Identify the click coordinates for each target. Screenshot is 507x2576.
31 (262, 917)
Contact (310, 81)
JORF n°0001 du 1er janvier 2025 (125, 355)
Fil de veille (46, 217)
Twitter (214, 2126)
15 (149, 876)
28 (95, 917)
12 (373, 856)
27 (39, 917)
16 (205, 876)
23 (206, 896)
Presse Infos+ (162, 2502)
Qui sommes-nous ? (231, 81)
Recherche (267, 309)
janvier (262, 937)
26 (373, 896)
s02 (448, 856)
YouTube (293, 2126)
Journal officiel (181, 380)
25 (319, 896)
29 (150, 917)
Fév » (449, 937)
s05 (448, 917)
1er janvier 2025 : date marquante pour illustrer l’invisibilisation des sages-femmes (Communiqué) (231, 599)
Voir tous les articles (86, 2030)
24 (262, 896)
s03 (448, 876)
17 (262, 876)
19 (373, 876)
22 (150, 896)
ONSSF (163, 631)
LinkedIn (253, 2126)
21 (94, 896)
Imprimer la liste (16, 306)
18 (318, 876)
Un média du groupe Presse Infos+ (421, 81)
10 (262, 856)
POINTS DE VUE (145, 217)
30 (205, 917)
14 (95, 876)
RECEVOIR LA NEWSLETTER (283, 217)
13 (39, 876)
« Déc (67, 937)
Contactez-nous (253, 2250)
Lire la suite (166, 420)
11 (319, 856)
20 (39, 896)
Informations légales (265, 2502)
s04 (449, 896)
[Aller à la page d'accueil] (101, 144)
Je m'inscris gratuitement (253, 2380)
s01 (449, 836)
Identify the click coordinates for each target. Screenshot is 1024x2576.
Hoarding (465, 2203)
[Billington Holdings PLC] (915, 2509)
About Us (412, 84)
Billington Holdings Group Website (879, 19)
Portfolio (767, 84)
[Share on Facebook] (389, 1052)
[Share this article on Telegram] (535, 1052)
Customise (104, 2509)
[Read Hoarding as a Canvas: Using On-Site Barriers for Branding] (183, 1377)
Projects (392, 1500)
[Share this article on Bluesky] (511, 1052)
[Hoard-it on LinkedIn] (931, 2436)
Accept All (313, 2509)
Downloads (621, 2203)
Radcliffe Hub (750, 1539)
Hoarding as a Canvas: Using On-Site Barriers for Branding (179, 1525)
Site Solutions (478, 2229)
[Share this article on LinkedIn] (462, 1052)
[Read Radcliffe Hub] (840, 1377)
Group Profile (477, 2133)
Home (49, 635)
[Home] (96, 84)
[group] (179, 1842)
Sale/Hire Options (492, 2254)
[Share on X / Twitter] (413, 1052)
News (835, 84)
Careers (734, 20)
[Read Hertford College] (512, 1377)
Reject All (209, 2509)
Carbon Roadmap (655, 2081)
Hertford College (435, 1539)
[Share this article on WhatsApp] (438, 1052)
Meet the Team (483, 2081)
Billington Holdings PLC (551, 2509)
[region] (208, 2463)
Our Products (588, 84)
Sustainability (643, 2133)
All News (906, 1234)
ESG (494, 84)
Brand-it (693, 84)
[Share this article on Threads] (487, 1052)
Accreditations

### Exercise goal
Nothing but a number should be given for this: how many lines in the entries above contain "Infos"?

### Problem solution
2